**COMPLETE THE FOLLOWING**
(1) Using the text segment below on injecting gas into production tubing, decide whether each statement agrees with it: (a) the annulus is sealed at the bottom of the casing by a packer; (b) the pressure control device sits downhole beside the packer; (c) gas injected into the production tubing raises the density of the rising petroleum. Answer yes or no for each and quote the words of the text that decide it.
(2) Answer these questions from the text segment below on injecting gas into production tubing:
(a) What two devices can serve as the pressure control device?
(b) What other names does the text give for the injection pressure?
(c) Through which device does the gas pass from the annulus into the tubing?

**TEXT SEGMENT**
Annulus 14 is sealed at the bottom of casing 16 by a packer 18.
Pressurized gas is supplied from a source, such as a compressor
(not shown). The gas pressure in the annulus 14 is regulated by a
pressure control device 9, namely either an adjustable choke or a
regulator, at the surface. The pressurized gas, represented by
arrows 20, flows from the compressor, through the pressure control
device 9, and through the annulus 14 into tubing 12 via a gas flow
control device 22. Gas injected into production tubing 12 decreases
the density of petroleum rising to the surface and enables natural
reservoir pressure to maintain this flow. The pressure control
device 9 is utilized at the surface to control the pressure in the
annulus 14, which, in turn, establishes the injection pressure
(also referred to as the casing pressure or upstream pressure) at
the gas flow control device 22, the differential pressure across
the gas flow control device, and, thus, the rate of injection
through the gas flow control device 22.
While the pressure control device 9 is shown at the surface in FIG.

**COLLECTED DATA**

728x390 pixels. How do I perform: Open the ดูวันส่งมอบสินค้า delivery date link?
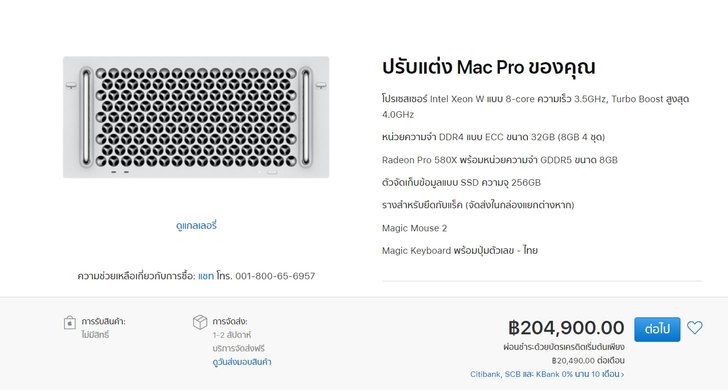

**OUTPUTS**
(1)
(a) Yes: "Annulus 14 is sealed at the bottom of casing 16 by a packer 18."
(b) No: "a pressure control device 9, namely either an adjustable choke or a regulator, at the surface."
(c) No: "Gas injected into production tubing 12 decreases the density of petroleum rising to the surface"

(2)
(a) An adjustable choke or a regulator.
(b) The casing pressure or the upstream pressure.
(c) The gas flow control device 22.